Le problème... c'est que tu as un garage de services de la Ville et tu as deux axes de train, dit-il. C'est un peu enclavé pour des enfants, ce n'est pas vraiment le meilleur endroit.

Aujourd'hui, le maire de l'arrondissement a bon espoir que le dossier va se régler.

On ne peut pas développer des quartiers de nos jours sans avoir d'écoles. Est-ce qu'il y a un meilleur endroit? Il y a une négociation, dit-il en montrant deux terrains sur une carte.

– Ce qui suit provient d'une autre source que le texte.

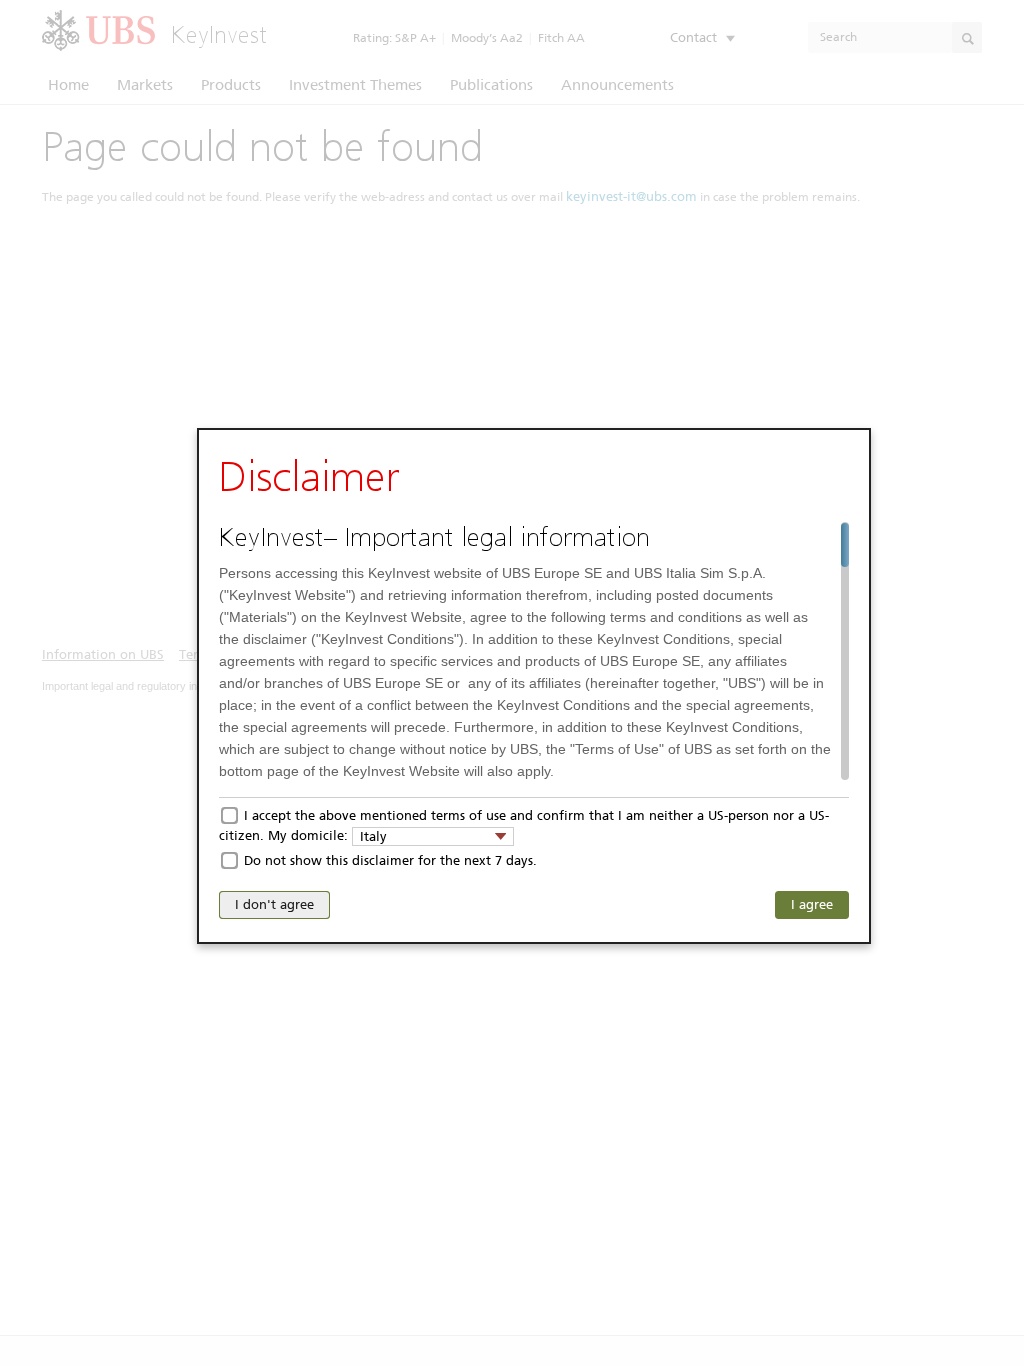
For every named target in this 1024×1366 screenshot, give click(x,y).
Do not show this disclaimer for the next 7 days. (390, 860)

Sur le territoire de la commission scolaire Marguerite-Bourgeoys, six projets d'agrandissement ou de construction sont toujours en attente.

Dans l'arrondissement de Saint-Laurent, un promoteur immobilier voulait vendre un terrain situé à deux pas d’une école que l'on voulait agrandir.

Un terrain vague enneigé sur fond de bâtiments, certains en construction, d'autres non.

Un terrain pressenti pour construire une école dans l'arrondissement de Saint-Laurent.

Photo : Radio-Canada

Mais l'arrondissement a bloqué la transaction, comme l’explique l’ex-présidente de la Commission scolaire Marguerite-Bourgeoys, Diane Lamarche-Venne.

L'arrondissement m'a carrément dit non. Vous ne pouvez pas acheter ce terrain, je ne vous donnerai jamais de permis de construction.

Selon le maire d’arrondissement, Alan DeSousa, le projet aurait généré trop de circulation.

Imaginez-vous dans un secteur qui est déjà bâti, une école primaire de 1300 élèves. Imaginez les autobus, le nombre d'autos... Ça ne fait aucun bon sens. Donc, on a fait d'autres propositions.

Résultat, deux ans plus tard et malgré un financement confirmé par Québec, il n’y a toujours pas de terrain.

Même situation à l'École Lajoie, d'Outremont. Deux ans après que le financement eut été obtenu, les négociations pour obtenir un terrain n'ont toujours pas abouti.